### THE DATA

↓

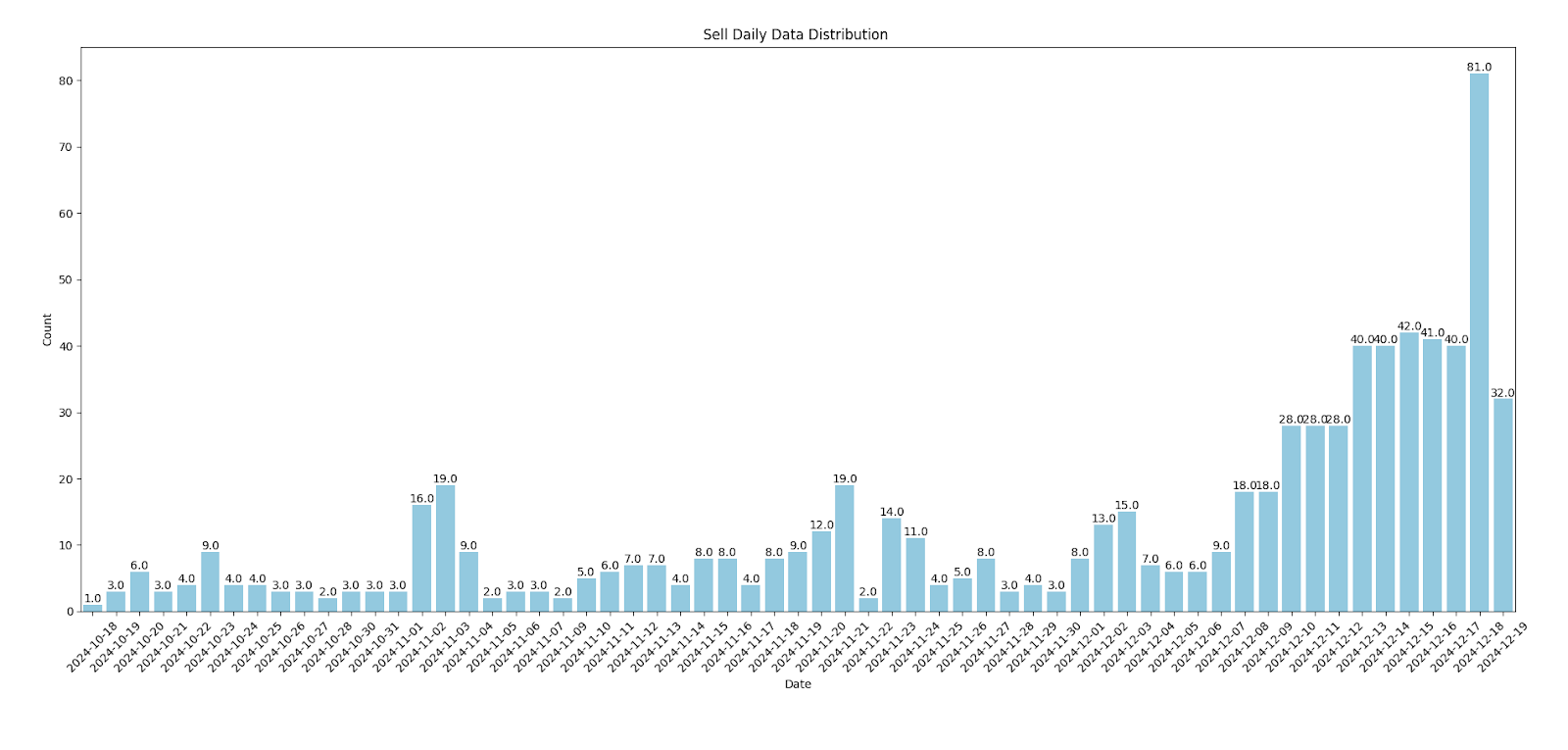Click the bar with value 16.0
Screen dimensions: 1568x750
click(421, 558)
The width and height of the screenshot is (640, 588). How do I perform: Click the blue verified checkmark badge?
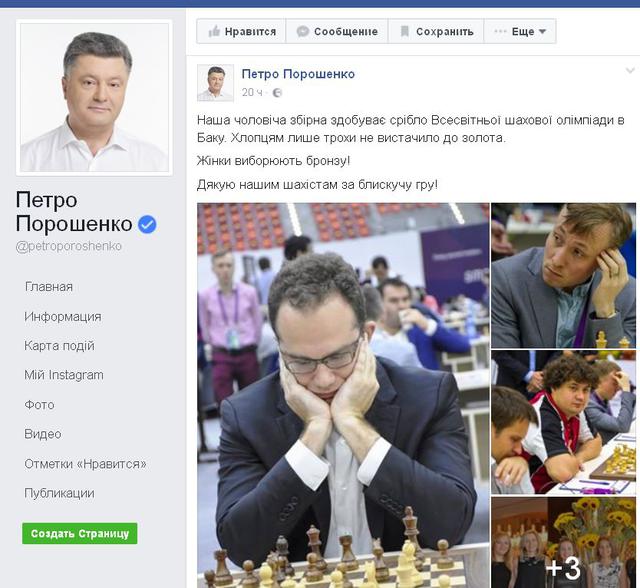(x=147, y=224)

↑

Transcribe every line above verbatim, omitting the pictures.

Click the bar with value 16.0
Screen dimensions: 1568x750
click(421, 558)
The width and height of the screenshot is (640, 588). How do I perform: Click the blue verified checkmark badge?
(x=147, y=224)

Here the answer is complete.